Horror novels, to the extent they are reflexively identified in negative terms, are thought to be defined by their limitations. Thin characters must be sacrificed to drooling monsters with the regularity of a Swiss train schedule. Themes must be loudly telegraphed. Subtlety doesn’t get past the tattooed bouncer at the door.
The thing is, while horror can be mindlessly gory fun, it can also be an investigative and revealing genre. The immediate names that come to mind to support this claim would include Dickens, James, and Shirley Jackson. But an overlooked masterwork of horror-as-revealer is Dennis McFarland’s 1997 ghost story, A Face at the Window.
Cookson Selway is a troubled narrator—a recovering alcoholic and partier on the New York restaurant scene during the Age of Cocaine—but these are only some of his troubles. The deeper questions of his character only become apparent through his growing obsession with three ghosts who appear to him during a stay at a quaint London hotel while on a marriage-reviving vacation with his wife.
Recovering alcoholic, you say? Ghosts in a hotel, you say? Surely this is territory forever immortalized by Stephen King’s The Shining.
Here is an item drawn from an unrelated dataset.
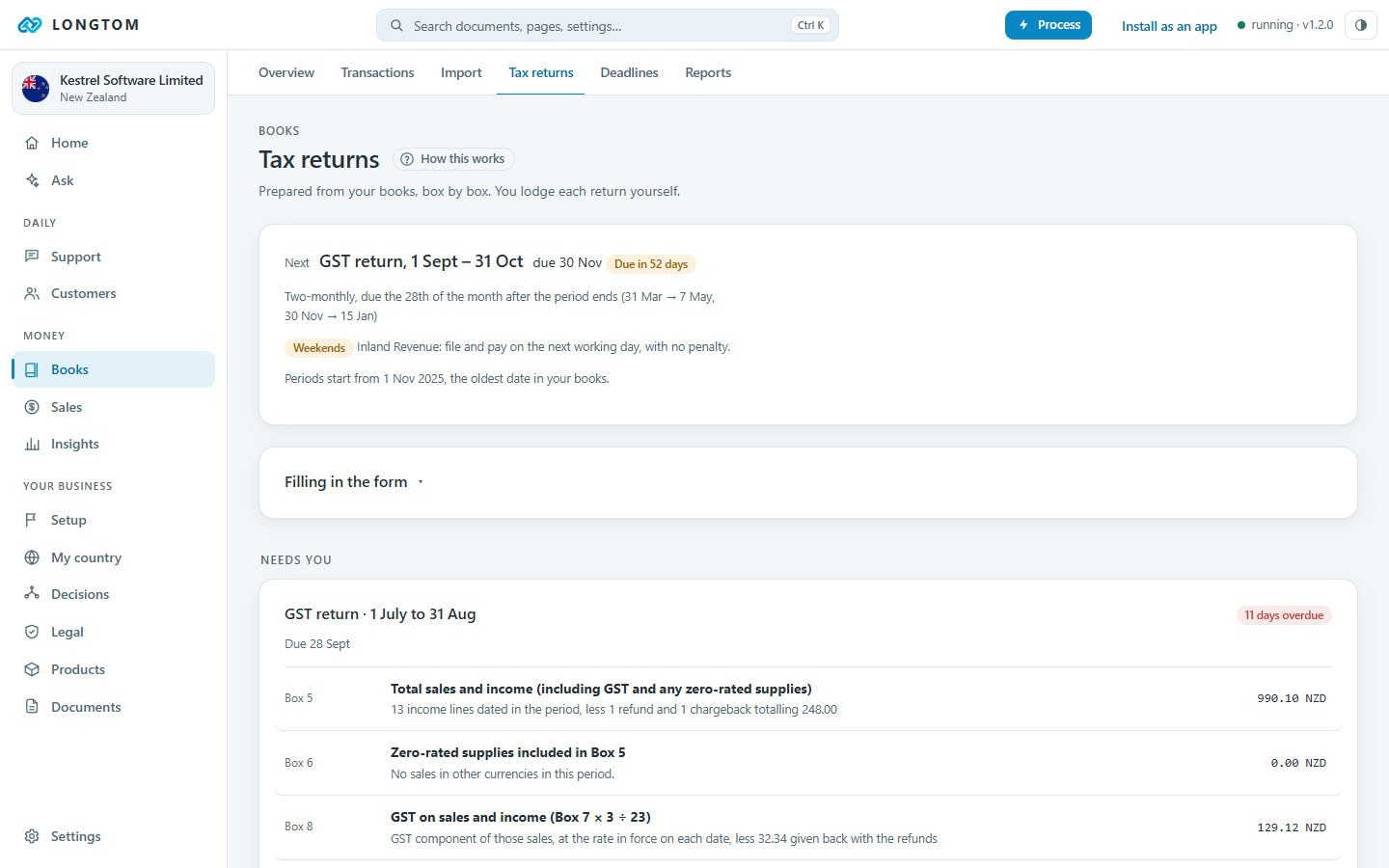Open Home from the sidebar icon

click(32, 143)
But while comparing the two novels would likely make for a fruitful essay, there is more than enough room at the psycho-phantom inn for both of these masterful novels.
While The Shining turns on how the many damned spirits of the Overlook Hotel seek to shape and possess Jack Torrance, the human caretaker whose soul is on the line, A Face at the Window’s Cookson Selway comes to see versions of himself—however fractured and demonized—in the ghosts that visit him. These ghosts are him: projections of buried selves, playing out a gothic drama that may or may not be of Cookson’s own design or desire.
The bulk of A Face at the Window is Cookson drawing away from his wife as he spends more time with these spirits, deciphering who they were in life and what tragedies befell them. But these mysterious events veil the deeply personal mystery of Cookson’s character. It is the undiscovered truths that he seeks through the dead and his own emotionally hollow condition that allows him access to these horrors.
A Face at the Window is both a mystery without a clear resolution and a literary novel of character. It is precisely the way that the ghouls and apparitions in the novel are employed to inspire both fear and insight which elevates this book above the limitations of the horror genre.